The use of high-performance mineral oil and synthetic-based food-grade lubricants to maintain the equipment used in food and beverage manufacturing facilities, a common practice overseas, is gaining popularity among U.S. food and beverage manufacturers. Surprisingly, research indicates that 60 percent of U.S. food and beverage manufacturers have not yet made the switch from conventional oils and greases to food-grade lubricants in food and beverage processing.
Machinery used in food and beverage processing has many moving parts requiring lubricants to operate reliably and efficiently. Food and beverage contamination can occur from drips off chains, hydraulic hose failure, oil leaks from seals and gearboxes, or a release of compressed air containing an oily mist.
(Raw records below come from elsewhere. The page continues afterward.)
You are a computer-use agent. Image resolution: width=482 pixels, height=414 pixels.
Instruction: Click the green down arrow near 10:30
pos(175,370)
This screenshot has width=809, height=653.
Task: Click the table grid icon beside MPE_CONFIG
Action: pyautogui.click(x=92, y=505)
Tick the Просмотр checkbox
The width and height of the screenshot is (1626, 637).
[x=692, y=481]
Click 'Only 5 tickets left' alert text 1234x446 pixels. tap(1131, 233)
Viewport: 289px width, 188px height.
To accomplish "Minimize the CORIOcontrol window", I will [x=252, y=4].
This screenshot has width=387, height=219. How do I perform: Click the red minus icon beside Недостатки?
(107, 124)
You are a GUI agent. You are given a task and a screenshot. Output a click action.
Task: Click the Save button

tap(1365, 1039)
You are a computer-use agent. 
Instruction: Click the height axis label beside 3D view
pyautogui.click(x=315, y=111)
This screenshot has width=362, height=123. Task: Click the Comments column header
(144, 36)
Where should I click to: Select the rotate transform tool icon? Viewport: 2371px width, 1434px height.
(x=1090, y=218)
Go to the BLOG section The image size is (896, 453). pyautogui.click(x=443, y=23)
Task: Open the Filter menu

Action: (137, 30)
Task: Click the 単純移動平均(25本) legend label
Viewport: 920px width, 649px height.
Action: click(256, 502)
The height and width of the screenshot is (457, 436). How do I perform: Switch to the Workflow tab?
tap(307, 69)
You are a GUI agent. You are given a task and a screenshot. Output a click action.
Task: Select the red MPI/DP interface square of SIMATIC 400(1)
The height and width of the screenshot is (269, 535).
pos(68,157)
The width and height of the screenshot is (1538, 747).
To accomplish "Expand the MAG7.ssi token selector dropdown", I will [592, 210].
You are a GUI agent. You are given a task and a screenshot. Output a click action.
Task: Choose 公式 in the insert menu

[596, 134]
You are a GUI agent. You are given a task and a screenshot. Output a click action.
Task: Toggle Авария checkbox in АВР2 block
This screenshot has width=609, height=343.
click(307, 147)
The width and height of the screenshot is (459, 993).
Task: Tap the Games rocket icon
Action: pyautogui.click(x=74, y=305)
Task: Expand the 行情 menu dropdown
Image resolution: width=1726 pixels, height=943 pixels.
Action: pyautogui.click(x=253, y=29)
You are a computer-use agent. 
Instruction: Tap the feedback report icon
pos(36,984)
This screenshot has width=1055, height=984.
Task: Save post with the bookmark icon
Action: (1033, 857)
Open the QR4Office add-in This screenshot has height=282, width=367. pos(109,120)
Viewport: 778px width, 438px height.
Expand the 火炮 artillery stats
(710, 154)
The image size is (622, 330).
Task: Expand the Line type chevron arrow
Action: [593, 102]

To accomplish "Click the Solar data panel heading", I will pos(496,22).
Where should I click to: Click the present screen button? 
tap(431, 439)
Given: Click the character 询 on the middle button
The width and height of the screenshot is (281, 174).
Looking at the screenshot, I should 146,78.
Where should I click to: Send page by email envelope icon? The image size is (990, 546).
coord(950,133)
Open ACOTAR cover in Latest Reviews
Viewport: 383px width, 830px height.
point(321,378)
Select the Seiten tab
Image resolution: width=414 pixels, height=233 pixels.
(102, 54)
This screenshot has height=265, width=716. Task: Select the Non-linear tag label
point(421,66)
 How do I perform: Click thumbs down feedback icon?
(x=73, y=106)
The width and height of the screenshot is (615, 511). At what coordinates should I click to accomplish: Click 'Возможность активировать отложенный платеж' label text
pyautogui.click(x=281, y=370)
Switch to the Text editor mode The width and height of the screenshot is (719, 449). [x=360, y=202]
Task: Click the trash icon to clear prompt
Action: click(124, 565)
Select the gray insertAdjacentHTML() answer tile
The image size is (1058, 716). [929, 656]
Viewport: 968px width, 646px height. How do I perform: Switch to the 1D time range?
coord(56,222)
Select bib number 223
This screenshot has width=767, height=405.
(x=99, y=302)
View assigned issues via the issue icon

Using nonfood-grade industrial oils and greases is inappropriate in these settings.
While initially they appear more expensive, synthetic food-grade lubricants provide a powerful buffer against wear and corrosion, and perform as well as or better than traditional oils and greases. Plants therefore have the opportunity to reduce maintenance costs and improve food safety. The price of food safety is immeasurable.
Food-grade lubricants are harmless if accidentally consumed in quantities below the maximum U.S. Food and Drug Administration (FDA)-prescribed level of 10 parts per million (ppm). The FDA has set a zero tolerance for contamination by nonfood-grade lubricants. It also regulates the components that are allowed to make up a food-grade lubricant. Further, the FDA maintains that it is illegal to sell “adulterated food”; or in other words, food contaminated with an alien substance. The U.S. Department of Agriculture (USDA) formerly approved lubricants as H1 (for incdiental food contact) and published the list in what was commonly known as the “White Book.” The USDA ceased this acitivity in 1998. NSF International has since taken over the “White Book” and now registers food-grade lubricants as H1 food-grade.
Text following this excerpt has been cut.